__Data section__.
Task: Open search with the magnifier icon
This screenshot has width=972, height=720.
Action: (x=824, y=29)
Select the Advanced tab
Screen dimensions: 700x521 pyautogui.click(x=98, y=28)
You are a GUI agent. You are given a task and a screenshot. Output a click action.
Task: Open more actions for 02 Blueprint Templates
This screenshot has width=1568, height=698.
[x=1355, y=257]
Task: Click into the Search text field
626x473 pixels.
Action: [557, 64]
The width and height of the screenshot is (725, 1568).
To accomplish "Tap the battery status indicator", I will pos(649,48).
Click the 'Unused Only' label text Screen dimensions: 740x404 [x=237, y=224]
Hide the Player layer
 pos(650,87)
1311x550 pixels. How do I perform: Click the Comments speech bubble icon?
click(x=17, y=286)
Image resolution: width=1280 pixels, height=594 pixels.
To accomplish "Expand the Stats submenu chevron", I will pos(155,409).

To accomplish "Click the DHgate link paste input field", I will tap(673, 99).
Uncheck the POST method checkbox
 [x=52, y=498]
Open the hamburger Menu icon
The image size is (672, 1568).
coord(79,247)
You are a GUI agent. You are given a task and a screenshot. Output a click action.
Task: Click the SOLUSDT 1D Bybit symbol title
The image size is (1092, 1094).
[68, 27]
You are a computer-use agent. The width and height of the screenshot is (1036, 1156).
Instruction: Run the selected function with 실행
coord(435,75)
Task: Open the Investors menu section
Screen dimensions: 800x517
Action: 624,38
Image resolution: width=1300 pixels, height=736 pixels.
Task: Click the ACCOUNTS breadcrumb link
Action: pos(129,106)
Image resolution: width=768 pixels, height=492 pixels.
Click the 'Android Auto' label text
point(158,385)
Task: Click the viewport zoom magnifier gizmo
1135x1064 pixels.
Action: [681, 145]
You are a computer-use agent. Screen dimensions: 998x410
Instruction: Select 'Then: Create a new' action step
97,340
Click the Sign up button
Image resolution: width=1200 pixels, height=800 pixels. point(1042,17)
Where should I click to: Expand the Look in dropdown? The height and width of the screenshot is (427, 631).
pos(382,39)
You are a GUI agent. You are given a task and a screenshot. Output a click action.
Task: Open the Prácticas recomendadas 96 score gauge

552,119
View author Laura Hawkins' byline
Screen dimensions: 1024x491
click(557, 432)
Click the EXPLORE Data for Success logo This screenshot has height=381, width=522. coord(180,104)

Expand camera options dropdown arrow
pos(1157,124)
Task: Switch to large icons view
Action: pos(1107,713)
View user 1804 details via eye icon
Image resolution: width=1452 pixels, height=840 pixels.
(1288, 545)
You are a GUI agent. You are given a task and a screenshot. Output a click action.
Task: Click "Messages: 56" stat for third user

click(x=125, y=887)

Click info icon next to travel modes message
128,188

__Your assignment__. Establish how many lines of the data above contain "magnifier". State that number and no more.

__Your response__. 2